VADODARA It was only recently that festival organisers as well as idol makers in the city made representations to the city police regarding the size of the Ganesha idols being installed in the city. But there are others who will not have to bother about such regulations in the future.
Winds of change have slowly started blowing amongst Ganpati pandals in the city and they have started making that lasts for years and are not immersed. Two major Ganpati pandals in the city have shifted to the technology and will not immerse even their small idols in ponds.
One of the most popular pandals in the city Manjalpur Ka Raja organised by the Yuva Shakti Charitable Trust has installed an 18-feet high Ganpati idol made from fibre plastic.
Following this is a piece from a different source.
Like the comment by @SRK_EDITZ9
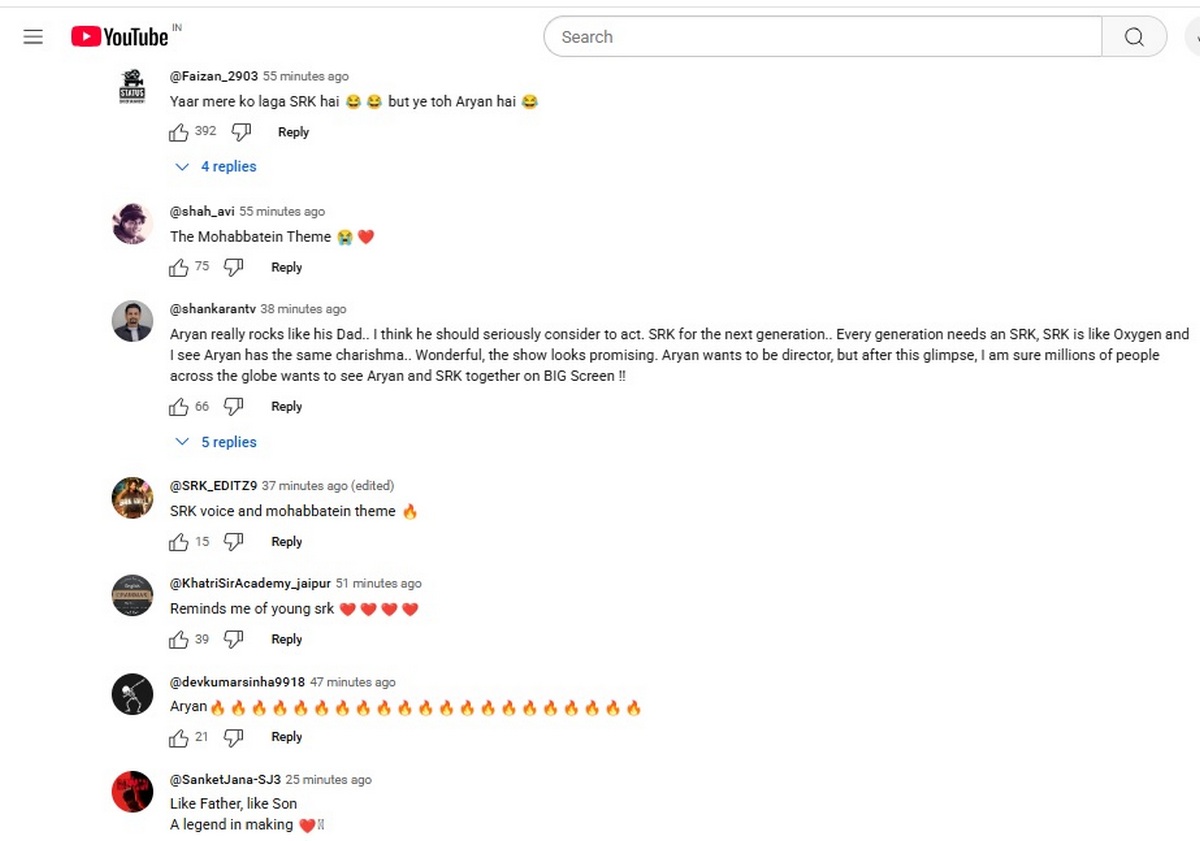This screenshot has height=841, width=1200. 179,542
The idol has been made locally and was brought to the pandal about a week back.
Founder of the trust Setu Patel said that they were disturbed by the way they saw only partly dissolved idols surface when Sursagar was emptied for renovation. “We did not want our idol to be in a similar situation and decided to use a fibre plastic idol. We were also aware of similar idols being made in Pune as it faces a situation similar to Vadodara when it comes to immersions,” said Patel.
In the old city, the Kantareshwar Mahadev Yuvak Mandal in Bajwada got its idol made by an artisan in Mumbai. The idol was brought to the city recently and will be installed near the Kantareshwar Mahadev temple. President of the mandal Mehul Gandhi said that the idol will now remain same for several years, but will be decked up differently every year.
“The idol will be sent to Mumbai again in December, it will be decked up again and sent for the next Ganpati festival,” said Gandhi. The decoration around the idol and other items will also be changed every year. At the other end, Manjalpur Ka Raja idol will be kept at a safe location till the next festival.
While the larger mandals may have started using eco-friendly idols only this year, the Bal Hanuman Yuvak Mandal in Salatwada has been doing so since about a decade. The group already has three reusable idols that they use at the pandal. “We use different concepts to decorate the pandal,” said one of the organisers Manish Indulkar.
Pandals who reuse their large idols have small Ganpati idols made of clay that is immersed. The mandals are also exploring the possibility of immersing the idols in tanks near the pandals itself. The fibre plastic idols will be taken for a procession in the city called ‘Nagaryatra’.